Una nuova ondata di calore investirà il Centro-Sud nella seconda parte della settimana, mentre il Nord resterà ai margini con temperature più contenute. Secondo iLMeteo.it, tra giovedì 27 e sabato 29 agosto si potranno raggiungere 40-41°C, con punte locali fino a 43-44°C sul medio versante adriatico, sulle Isole Maggiori e in Calabria. A rendere più pesante la fase contribuiranno anche notti molto calde e una vasta presenza di pulviscolo sahariano.

Tra 27 e 29 agosto la fase più calda

La durata dell’ondata non sarà particolarmente lunga, ma l’intensità potrà risultare molto elevata. I valori più alti sono attesi soprattutto tra giovedì 27, venerdì 28 e sabato 29 agosto, indicati come i giorni peggiori. Lorenzo Tedici lo conferma: “I giorni peggiori saranno giovedì 27, venerdì 28 e sabato 29”. Sul Centro-Sud le massime potranno salire diffusamente verso i 40-41°C, ma in alcune aree il termometro potrebbe spingersi ancora più in alto. I picchi più severi sono attesi sul medio versante adriatico, sulle Isole Maggiori e in Calabria, dove localmente si potranno sfiorare 43-44°C. Il Nord, invece, resterà fuori dalla parte più intensa della rimonta calda e manterrà condizioni meno roventi.
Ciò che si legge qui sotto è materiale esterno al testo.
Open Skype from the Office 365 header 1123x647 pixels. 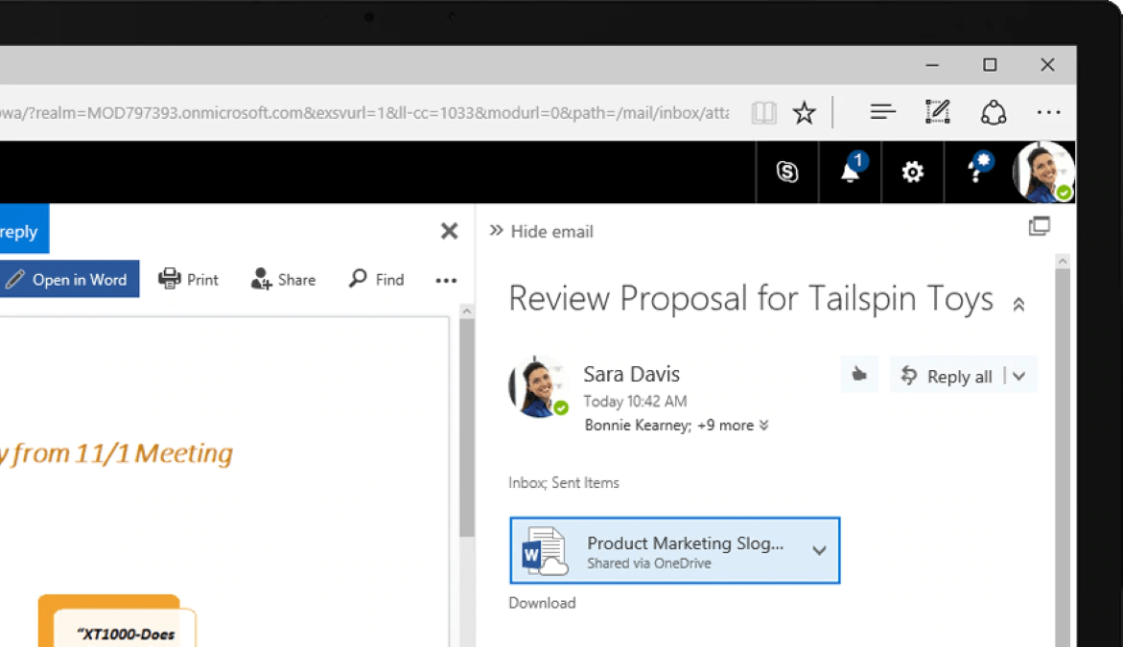785,172
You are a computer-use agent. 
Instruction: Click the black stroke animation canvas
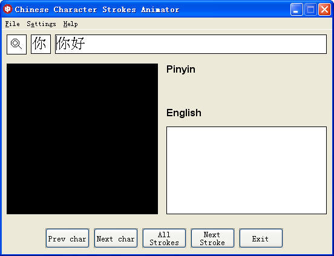pos(82,139)
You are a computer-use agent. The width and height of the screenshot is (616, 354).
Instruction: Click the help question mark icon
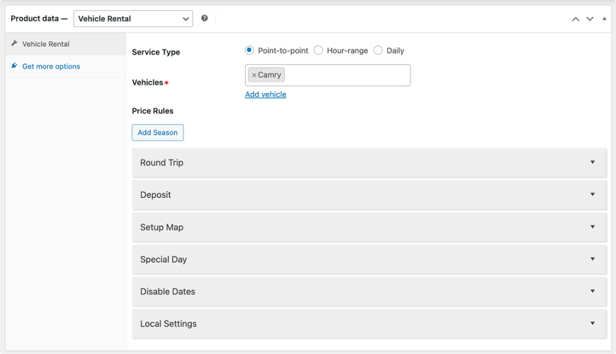(204, 18)
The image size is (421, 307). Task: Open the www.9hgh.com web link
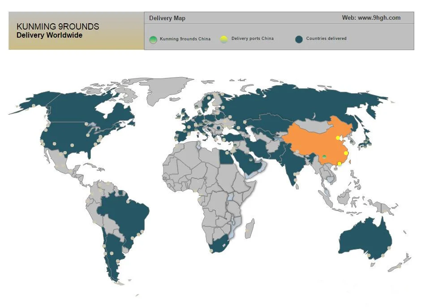[x=371, y=18]
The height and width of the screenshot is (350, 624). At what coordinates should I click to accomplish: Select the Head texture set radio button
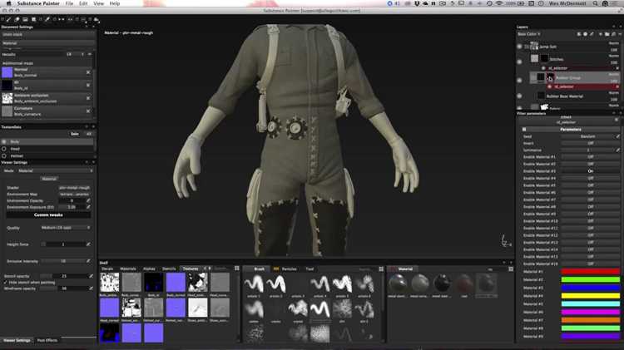[4, 149]
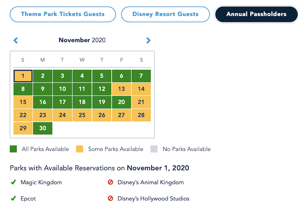Advance to next month arrow

pos(148,40)
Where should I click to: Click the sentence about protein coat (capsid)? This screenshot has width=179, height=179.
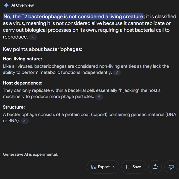click(x=89, y=115)

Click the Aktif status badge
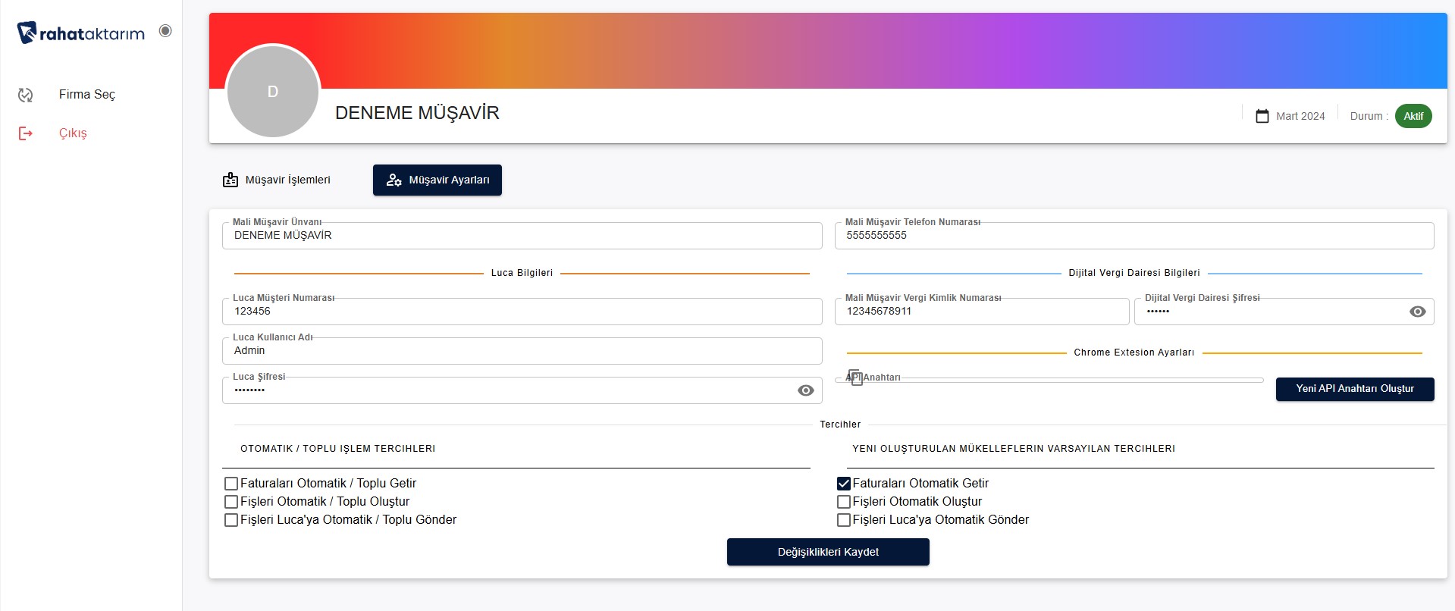pos(1413,116)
Notti tropicali tra Sud e parte del Centro

Il problema non riguarderà soltanto le ore diurne. Su gran parte del Sud e in diverse zone del Centro le temperature minime potranno rimanere oltre i 25°C anche durante la notte. Tra le città indicate figurano Roma, Pescara e Teramo. Questo significa che il raffreddamento notturno sarà molto limitato nelle aree coinvolte dalla massa d’aria più calda.

Pulviscolo sahariano fino al Nord Europa

Alla componente termica si aggiungerà una presenza consistente di polvere desertica. Il pulviscolo sahariano tenderà a velare in parte i cieli italiani durante la fase più calda. La massa di polvere non si fermerà alla Penisola e potrà spingersi molto più a nord, fino a interessare i cieli di Svezia e Norvegia. Il fenomeno accompagnerà la risalita dell’aria subtropicale verso l’Europa.

Martedì 25 agosto, temporali ancora presenti al Centro-Nord

Prima della nuova fiammata, la giornata di martedì 25 agosto manterrà condizioni più instabili su alcune aree. Al Nord è prevista una fase di instabilità veloce tra Alpi e Triveneto, con successivo miglioramento. Al Centro, invece, potranno verificarsi temporali irregolari su Toscana, Umbria, Marche e Lazio. Al Sud il tempo sarà più soleggiato e caldo, ma dal pomeriggio potranno svilupparsi temporali in Campania. La giornata rappresenterà, quindi, ancora una fase di transizione prima del netto aumento termico atteso successivamente.

Mercoledì 26 torna il sole e il caldo aumenta

Mercoledì 26 agosto la situazione sarà più stabile. Al Nord prevarrà il sole, con qualche nube sparsa in Liguria. Al Centro e al Sud le condizioni saranno soleggiate e le temperature inizieranno a salire. Sarà questa la giornata che precederà l’ingresso della fase più intensa.

Giovedì 27 parte la fiammata più forte

Da giovedì il quadro cambierà in modo evidente. Al Nord il tempo resterà perlopiù soleggiato, con qualche addensamento sulle Alpi. Al Centro e al Sud il cielo sarà in gran parte sereno, ma il dato più evidente sarà il forte aumento delle temperature. Il super anticiclone subtropicale spingerà le massime oltre i 40-41°C in diverse aree del Centro-Sud, mentre sulle Alpi resterà presente il rischio di temporali anche forti. La divisione tra Nord e resto del Paese sarà quindi marcata, con condizioni termiche molto differenti.

Il Nord resta ai margini, ma sulle Alpi resta il rischio temporali

La parte settentrionale dell’Italia sarà l’unica a non essere coinvolta direttamente dal cuore della nuova ondata di calore. Le temperature resteranno più basse rispetto a quelle previste al Centro-Sud. Questo non significa però stabilità assoluta: sulle Alpi il contrasto atmosferico potrà ancora favorire fenomeni temporaleschi forti. La tendenza, quindi, vede un’Italia divisa tra caldo estremo sulle regioni centro-meridionali e condizioni più fresche ma localmente instabili sui settori alpini.